Consider the following familiar-sounding statement:

"Much has been written and spoken in the past few years about delivering printed information electronically to television screens. Nearly everyone agrees that such delivery will become more widespread than it is now, but there is much less agreement on what kinds of information will be available, how it will be paid for, how it will be delivered (over the air, by telephone line, by cable, or by fiber optics), and what effects it will have on existing media, especially such printed media as newspapers and magazines" (Weaver 1983, 1).

These words sound very much like the kind of writing published in recent years about electronic newspapers. They were, however, written 12 years ago about the young technology of Videotex, probably the closest and most ominous example the modern media has of the on-line medium.

The term "videotex" is used to encompass two related technologies called videotex and teletext (Spring 1991, 40). Teletext transmits one-way information "piggyback" on a broadcast television, FM, or cable signal to a specially adapted television set (Spring 1991, 40). Videotex, like networked computers, is a two-way system that uses telephone lines, cables or fiber optics connected to a television and allows the user to interact with the information (Spring 1991, 40).

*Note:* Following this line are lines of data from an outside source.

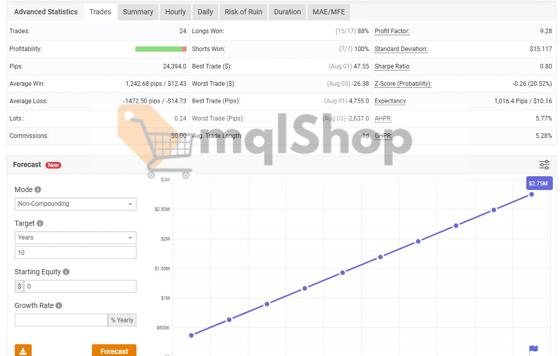Switch to the Summary tab
The image size is (560, 356).
pyautogui.click(x=138, y=12)
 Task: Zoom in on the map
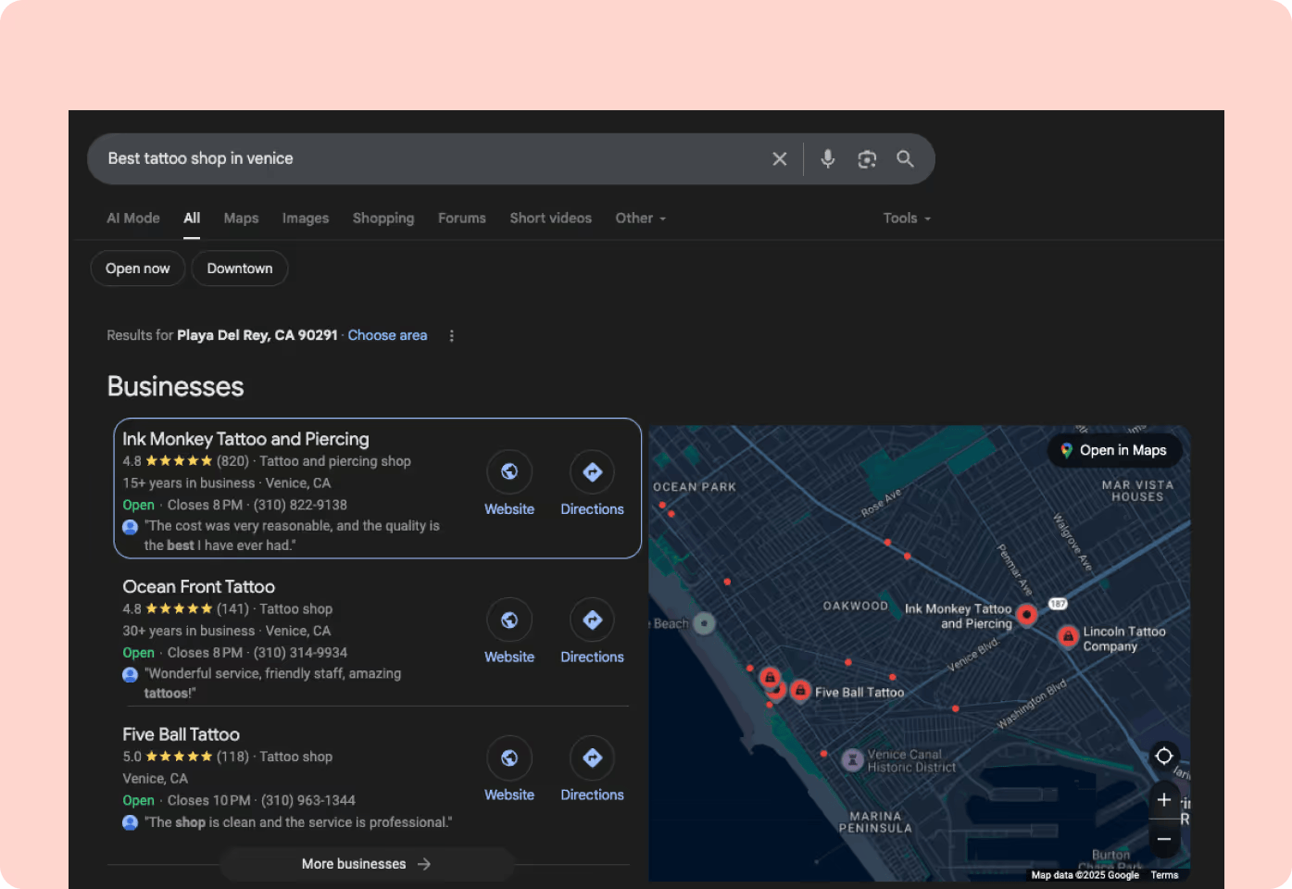pos(1164,799)
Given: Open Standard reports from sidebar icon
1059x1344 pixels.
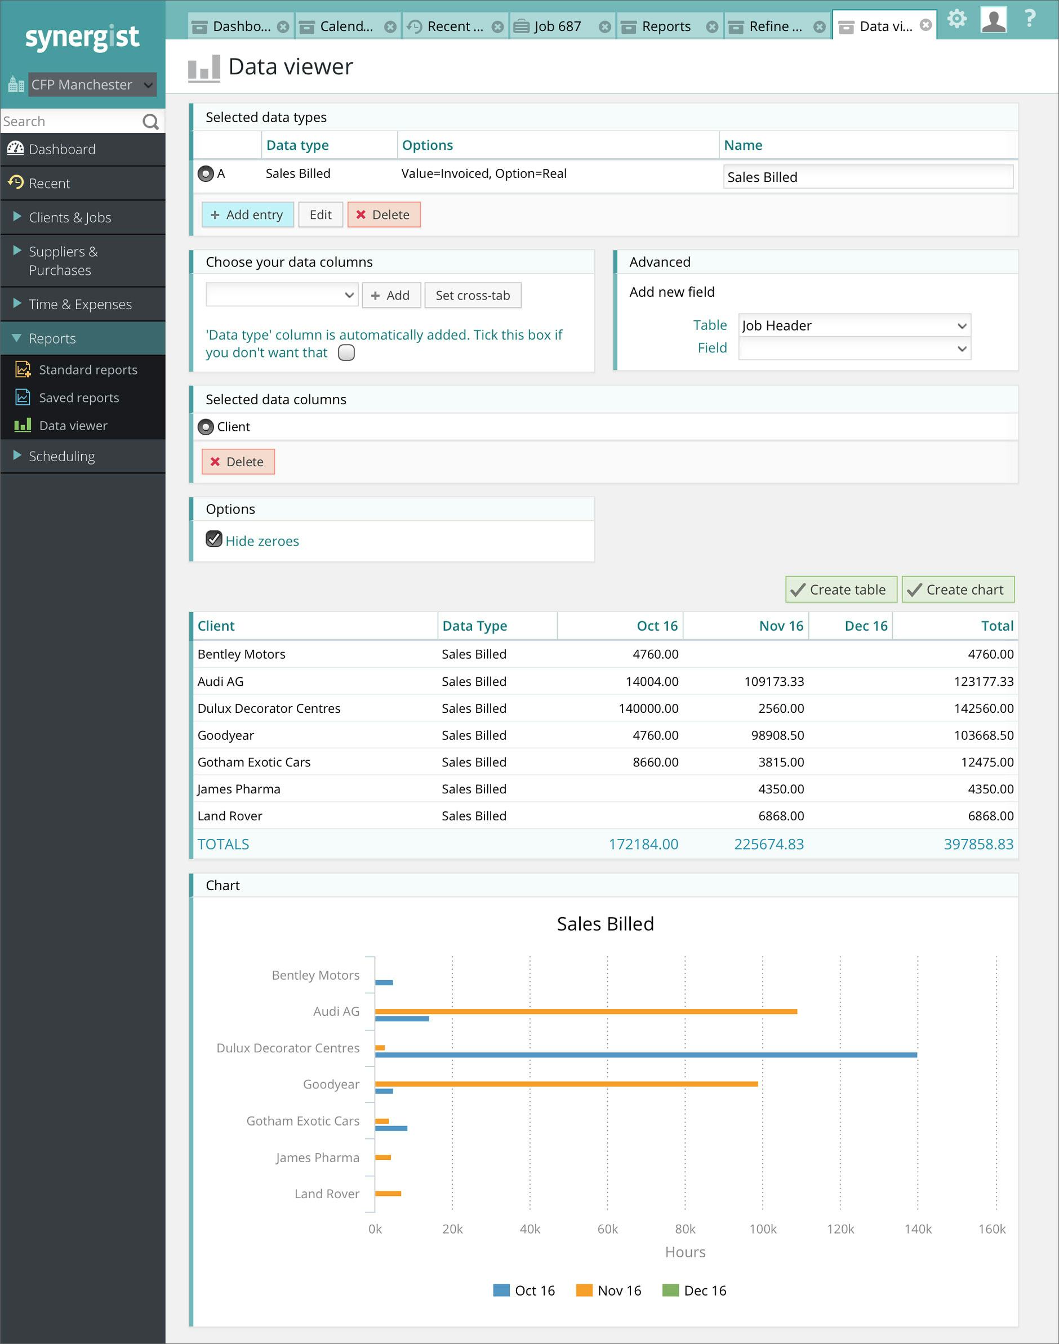Looking at the screenshot, I should point(23,369).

Both technologies have their origins in Great Britain where Prestel, the first videotex service, was launched by the British post office in 1979 "in a blaze of enthusiastic predictions" (Beckett 1994, 6). The system, which was expected to revolutionize the media, offered news and information as well as services such as banking and travel booking (Beckett 1994, 6). But there wasn't enough demand for Prestel and, after years of poor response, the service was abandoned in 1993 (Beckett 1994, 6).

France followed Britain's lead in 1981 with Minitel and helped to ensure its success by giving away the televisions "in a fit of socialist idealism" (Beckett 1994, 6). Its most popular aspect was an electronic telephone directory that replaced the previous inefficient system (Beckett 1994, 6). Minitel caught on fast and became the model of what a Videotex system could be (Beckett 1994, 6).

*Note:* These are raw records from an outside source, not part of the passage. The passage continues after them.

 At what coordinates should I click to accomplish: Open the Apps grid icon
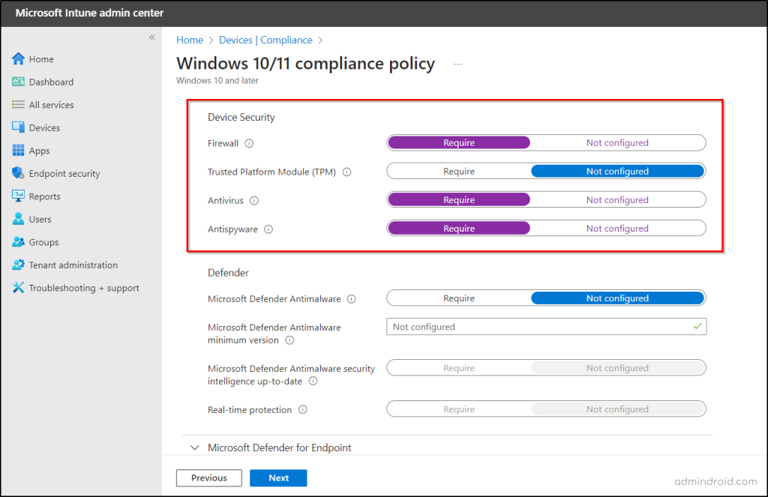click(x=19, y=151)
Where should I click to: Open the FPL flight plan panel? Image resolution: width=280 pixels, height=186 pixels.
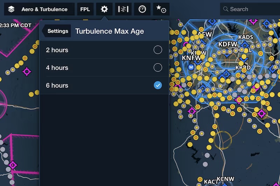pyautogui.click(x=85, y=9)
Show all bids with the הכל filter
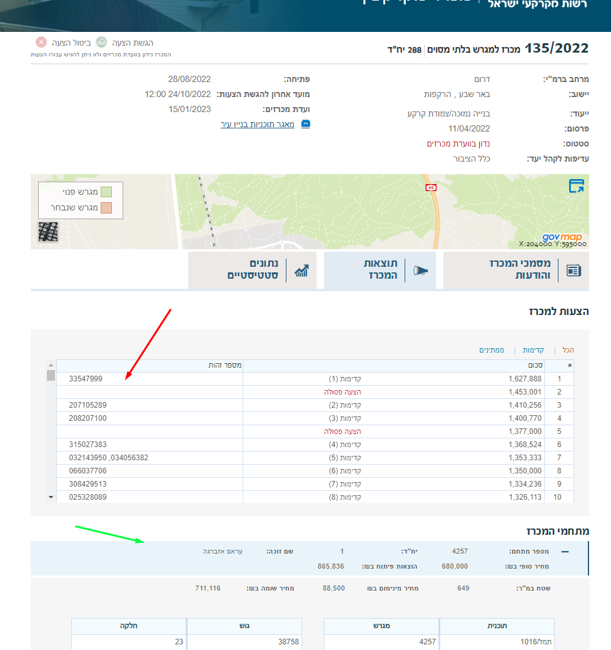611x650 pixels. tap(568, 350)
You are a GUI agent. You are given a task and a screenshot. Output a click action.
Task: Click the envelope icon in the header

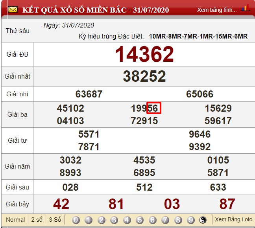coord(13,9)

In the United States, Knight-Ridder jumped on the videotex bandwagon in 1981 with a test system called Viewtron in Coral Gables, a rich suburb of Miami (Beckett 1994, 6). After a year, Viewtron, with its $900 terminals that weren't useful for anything but Viewtron, had achieved a household penetration of 0.2 percent. Nevertheless, other systems were started up across the country in the belief that the technology would eventually catch on (Beckett 1994, 6). The commercial version of Viewtron came out in 1983, along with now-familiar predictions that the technology would have a penetration of 50 million households by 1990, causing the demise of the printed newspaper (Fidler 1995).

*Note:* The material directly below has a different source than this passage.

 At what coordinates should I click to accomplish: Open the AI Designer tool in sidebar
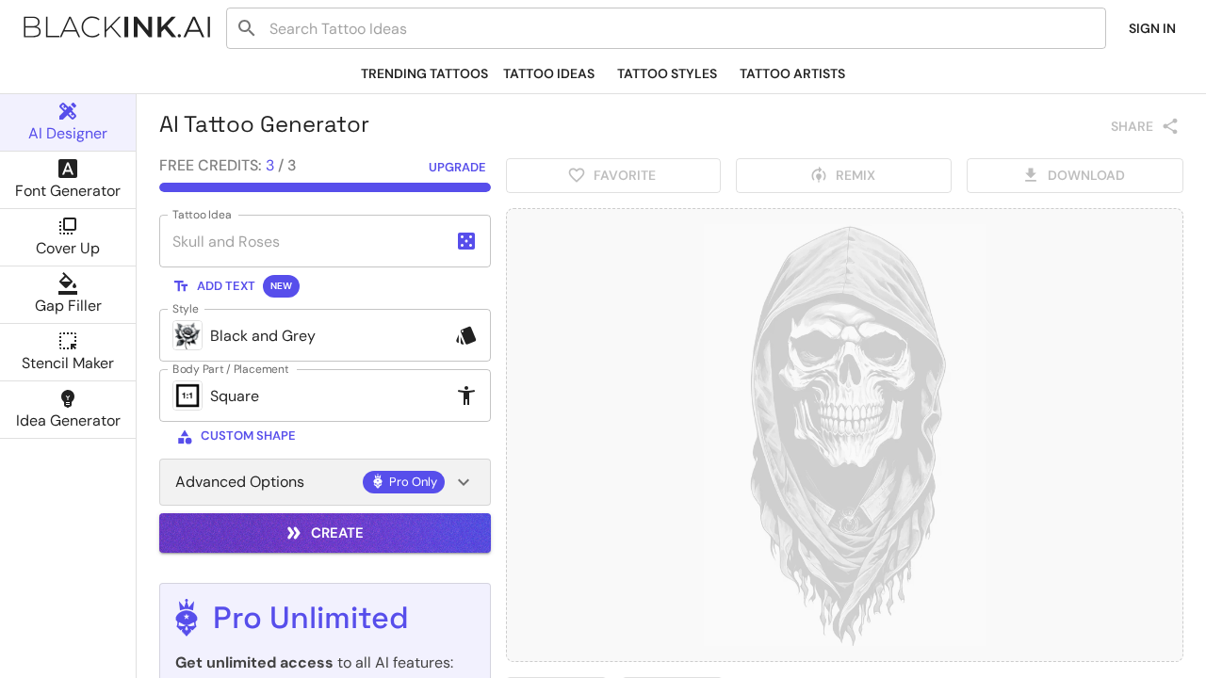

Two and a half years and $50 million after it started, Viewtron, known today as "the V-word," was scrapped at about the same time affordable personal computers had begun to saturate the market (Beckett 1994, 6).

About the time Viewtron was made publicly available, another service, run by the Ft. Worth Star-Telegram and called StarText, became available to personal computer owners (Alber 1993, 353). StarText, offering news, classifieds, e-mail, stock quotes and a personal travel reservations system, grew 30 percent per year for its first six years. StarText uses a flat monthly subscription fee that started at $5 and rose to $9.95, where it remained as of 1993 (Alber 1993, 353). StarText is text-only and tries to remain as inexpensive and universally accessible as possible. The service is still popular today (Alber 1993, 359).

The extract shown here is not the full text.